Extrait choisi:
※

Ces députés de Bordeaux forment le noyau de la Gauche. Ce sont les futurs Girondins. Deux hommes se détachent sur cette Gauche agitée : Brissot et Vergniaud, l'homme de lettres et l'avocat, — et le fait est très caractéristique ; le parti ne saura jamais que parler et écrire. L'Extrême-Gauche agira.

Il se faut toujours méfier, lorsqu'on parle de ces prestigieux Girondins, des vieilles chansons qui bercèrent l'enfance de nos pères ; Lamartine et Michelet — sans parler d'Alexandre Dumas — nous ont condamnés à faire figure d'iconoclastes, lorsque nous portons la main, même sans passion, sur cette Gironde sacrée. Par contre, Biré a été pour elle plus que sévère. Il les faut juger avec équité — ces Girondins — et puisque nous les trouvons, en octobre 1791, sur les bancs de la Gauche, oublier leurs futures disgrâces de 1793 : en 1791, c'étaient d'ardents Jacobins, et c'est ainsi que voulaient être jugés Brissot, Vergniaud, Grangeneuve, Guadet, Gensonné, Isnard, qui vont plus particulièrement marquer en ces séances et les cent députés qui les suivaient ; ils allaient d'ailleurs fournir, d'octobre 1791 à juillet 1192, onze présidents sur vingt au grand Club. Ils sont même, à certains égards, plus avancés que Robespierre : fanatiques de Rousseau comme lui, ils ne s'inclinent pas, comme Jean-Jacques et son prophète devant l'Être Suprême ; la plupart ne sont pas déistes, mais athées. Guadet reprochera avec amertume à Robespierre — dès janvier 1792 — d'avoir parlé de la Providence.

D'ailleurs, ils sont païens par un culte naïf de l'antiquité. Ils sont Romains, partisans des deux Brutus, de Gracchus, de Caton. Ils sont républicains pour s'être nourris de Plutarque, philosophes pour s'être nourris de Marc-Aurèle. S'ils attaquent Louis XVI, c'est en l'appelant Tarquin ou Caligula. Ne leur dites pas qu'ils sont députés de la Gironde : ils le sont du Péloponnèse ou du Latium. Vergniaud en est insupportable. Le Mont Aventin, c'est leur Montagne, nullement le Sinaï qui est celle de Robespierre.

Par-dessus tout, ils sont avocats ou hommes de lettres. La phrase les enivre, celle qu'ils entendent et plus encore celle qu'ils prononcent. Vergniaud ou Guadet peuvent monter à la tribune avec l'idée qu'ils n'attaqueront pas le roi, ils le démolissent ; qu'ils n'exciteront pas le peuple, ils le soulèvent. Vaublanc, leur collègue, a dit la griserie qui les saisit en face des acclamations : Ils allaient souvent au delà de leurs propres sentiments et souvent, en sortant de la salle, rougissaient de ce qu'ils avaient dit. Leur tempérament de tribuns les contraint : ils veulent des applaudissements. Ce sont alors des phrases terribles : toute la Terreur tient dans une proposition d'Isnard : Il faut couper la partie gangrenée pour sauver le reste du corps ! Aucun ne voudrait répandre le sang : chacune de leurs phrases ouvre une écluse où lé sang coulera à flots, y compris le leur — parce que la phrase est forte, belle et se fait applaudir.

※

Données fournies:
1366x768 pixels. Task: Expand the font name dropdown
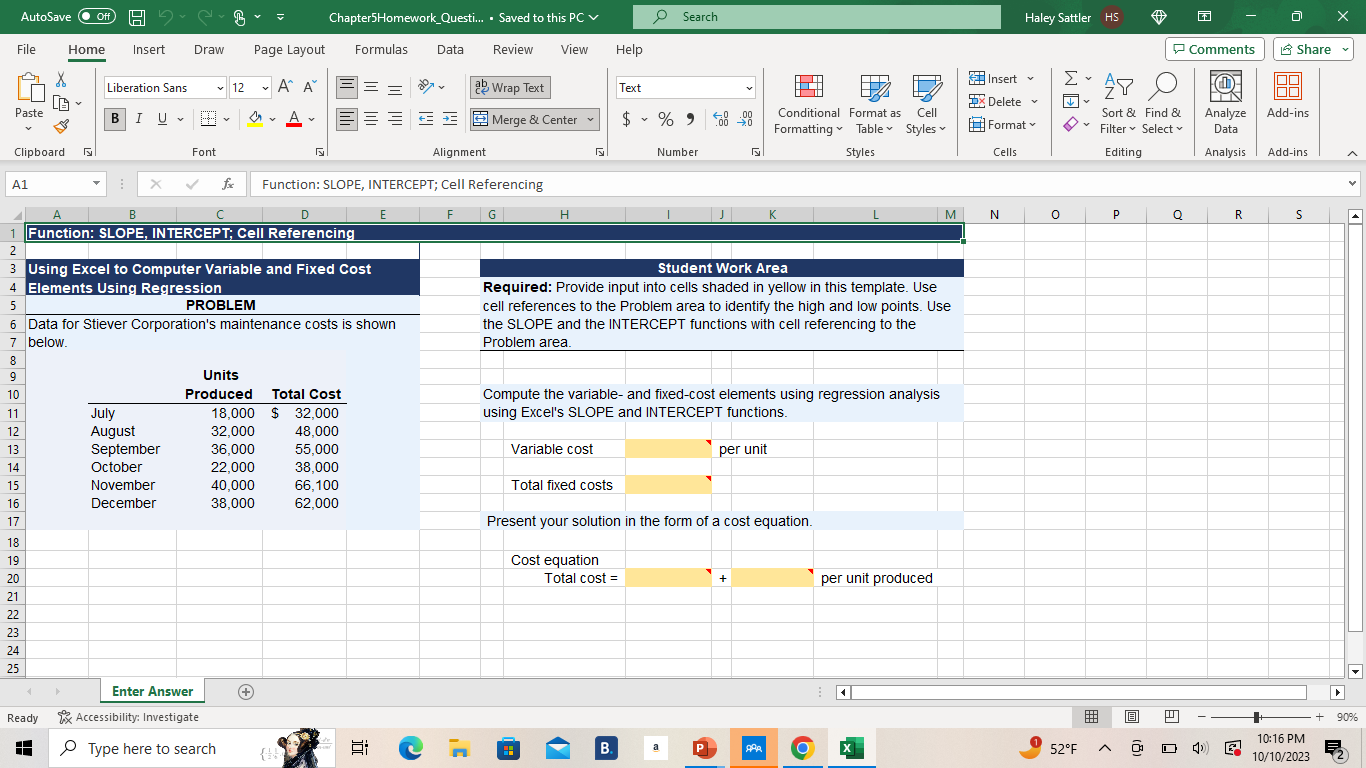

※

Consigne A:
Répondez aux questions suivantes d'après l'extrait sur les Girondins :
(i) Quels deux hommes se détachent sur la Gauche ?
(ii) Que Guadet reprochera-t-il à Robespierre dès janvier 1792 ?
(iii) Quelle montagne est la leur, par opposition au Sinaï de Robespierre ?
Consigne B: Recopiez le passage de l'extrait sur les Girondins qui va de « Ces députés de » à « écrire. L'Extrême-Gauche agira. ».
Les données n'interviennent en rien ici.

Réponse A:
(i) Brissot et Vergniaud.
(ii) D'avoir parlé de la Providence.
(iii) Le Mont Aventin.

Réponse B:
Ces députés de Bordeaux forment le noyau de la Gauche. Ce sont les futurs Girondins. Deux hommes se détachent sur cette Gauche agitée : Brissot et Vergniaud, l'homme de lettres et l'avocat, — et le fait est très caractéristique ; le parti ne saura jamais que parler et écrire. L'Extrême-Gauche agira.